In the book review, during which years did Vikram Sood head R&AW?

---------- TEXT EXTRACT

A delicate truth | The Indian Express

A delicate truth

Espionage is an unending game, says Vikram Sood, but policymakers treat intelligence assessments like instant coffee

Written by Ritu Sarin | Updated: August 25, 2018 1:06:15 am
Vikram Sood The Unending Game: A Former R&AW Chief’s Insights into Espionage
Under PM Atal Bihari Vajpayee, the R&AW recovered some ground. (Express Photo/Mahendra Parikh)

Title: The Unending Game: A Former R&AW Chief’s Insights into Espionage
Author: Vikram Sood
Publisher: Penguin Viking
Pages: 304
Price: Rs 599
After the Official Secrets Act (OSA) was invoked against Major General (retd) V K Singh, a senior official of the Research & Analysis Wing, for disclosing secrets in his book a decade ago, aspiring authors from the agency have been forced to be more circumspect. Some, like former Special Secretary Amar Bhushan have chosen the fictionalised route to describe clandestine operations of the Research and Analysis Wing (R&AW). We now have a major treatise from Vikram Sood, who headed R&AW in 2000-2003. Instead of revealing hitherto untold details about the agencies’ functioning, he has given us a broad sweep of worldwide espionage trends and the functioning of a phalanx of agencies, along with a bold critique of spectacular intelligence failures, including those which made possible the 9/11 attacks.

--------------------
---------- DATASET CONTENT

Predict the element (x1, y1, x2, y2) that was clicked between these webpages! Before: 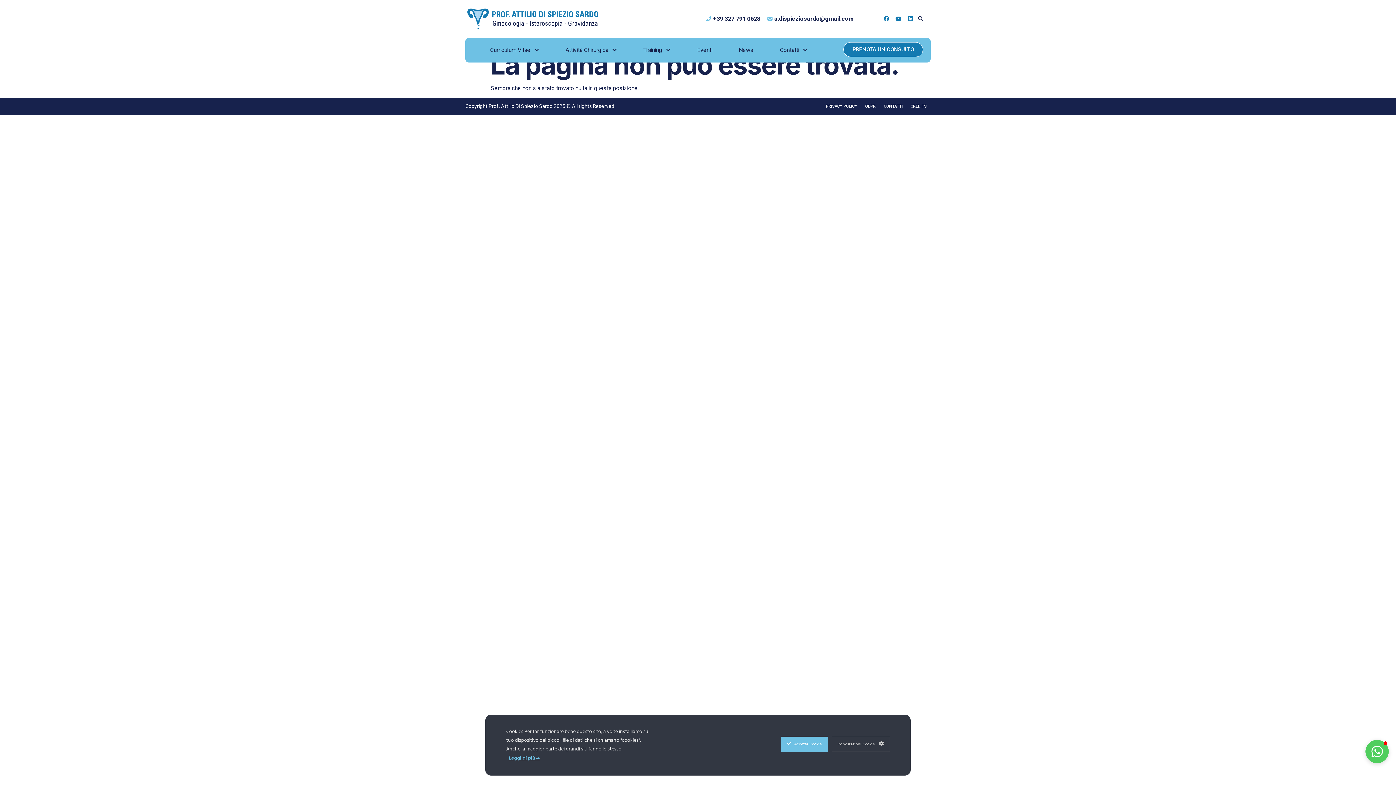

--------------------

**CORRECT OUTPUT**
From 2000 to 2003.